On March 23, 1994, Hodges, acting in his capacity as
ORIA president, wrote to the president of the Oriental Rug
Retailers Association ("ORRA"), a United States trade
association, regarding the August 1994 CGI trade show. He
stated:

       Rumor has it that the ORRA has been approached by
       CGI to cosponsor this function. I think you are well
       aware of our sentiments regarding the purpose of this
       trade fair in undermining existing channels of
       distribution which have proven to be successful to all
       of us over the years. We would naturally hope that the
       ORRA would not entertain any thoughts whatsoever in
       being involved and therefore lending credence to[CGI].

(JA.106). Hodges further noted his belief that politicians
directly involved with a child labor bill sponsored by
Senator Harkin, a subject high on ORIA's lobbying agenda,
would be invited to attend the CGI trade show.

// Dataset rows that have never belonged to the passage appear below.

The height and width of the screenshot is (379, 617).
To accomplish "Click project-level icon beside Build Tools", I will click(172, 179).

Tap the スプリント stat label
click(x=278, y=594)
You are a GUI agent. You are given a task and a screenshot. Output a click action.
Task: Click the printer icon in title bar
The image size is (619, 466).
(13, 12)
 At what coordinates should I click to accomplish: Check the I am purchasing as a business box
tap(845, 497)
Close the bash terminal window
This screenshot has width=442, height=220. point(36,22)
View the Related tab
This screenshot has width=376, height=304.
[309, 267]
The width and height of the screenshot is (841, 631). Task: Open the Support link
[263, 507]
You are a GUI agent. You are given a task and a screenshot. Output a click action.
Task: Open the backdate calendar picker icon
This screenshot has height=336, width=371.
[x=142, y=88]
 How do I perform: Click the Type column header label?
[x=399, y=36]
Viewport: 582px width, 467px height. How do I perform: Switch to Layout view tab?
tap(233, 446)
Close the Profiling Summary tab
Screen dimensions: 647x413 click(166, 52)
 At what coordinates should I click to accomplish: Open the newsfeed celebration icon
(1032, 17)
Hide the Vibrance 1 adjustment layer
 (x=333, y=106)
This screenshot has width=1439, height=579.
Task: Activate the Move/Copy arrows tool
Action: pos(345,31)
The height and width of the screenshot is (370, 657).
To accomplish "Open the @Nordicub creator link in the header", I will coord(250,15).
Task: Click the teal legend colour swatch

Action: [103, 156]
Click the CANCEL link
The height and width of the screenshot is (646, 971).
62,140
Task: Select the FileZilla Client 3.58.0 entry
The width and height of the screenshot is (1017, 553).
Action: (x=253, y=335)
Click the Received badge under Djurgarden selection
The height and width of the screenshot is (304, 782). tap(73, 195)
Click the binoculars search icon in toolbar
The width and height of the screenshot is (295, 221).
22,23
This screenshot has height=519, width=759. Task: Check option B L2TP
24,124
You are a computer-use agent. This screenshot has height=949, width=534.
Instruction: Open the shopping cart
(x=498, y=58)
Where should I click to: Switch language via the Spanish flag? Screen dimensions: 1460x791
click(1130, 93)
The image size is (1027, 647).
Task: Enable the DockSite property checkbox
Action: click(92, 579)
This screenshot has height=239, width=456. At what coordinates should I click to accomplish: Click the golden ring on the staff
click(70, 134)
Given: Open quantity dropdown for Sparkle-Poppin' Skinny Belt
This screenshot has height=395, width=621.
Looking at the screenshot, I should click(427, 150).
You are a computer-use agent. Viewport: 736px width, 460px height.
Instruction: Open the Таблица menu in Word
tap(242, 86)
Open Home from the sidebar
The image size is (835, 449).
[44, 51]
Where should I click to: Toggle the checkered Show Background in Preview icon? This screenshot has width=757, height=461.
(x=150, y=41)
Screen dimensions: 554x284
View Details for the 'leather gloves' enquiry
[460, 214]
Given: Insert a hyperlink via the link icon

Hodges
expressed fear that "all of our efforts in dealing with the
Harkin Bill and responsibly trying to address child labor
could be undone by any `loose cannons' developing their
own game plan." He concluded with the request that
"through your leadership, . . . the ORRA take a long and
very close look at the negative ramifications in lending your
name to this very damaging endeavor." Apparently after
interim contact with ORRA, Hodges again wrote ORRA's
president on March 28, 1995, expressing his sentiments
"that Emmert Elsea's attitudes toward wholesalers[are] . . .
both incorrect and unhealthy," and of his concern with
Elsea's approach toward eradicating child labor.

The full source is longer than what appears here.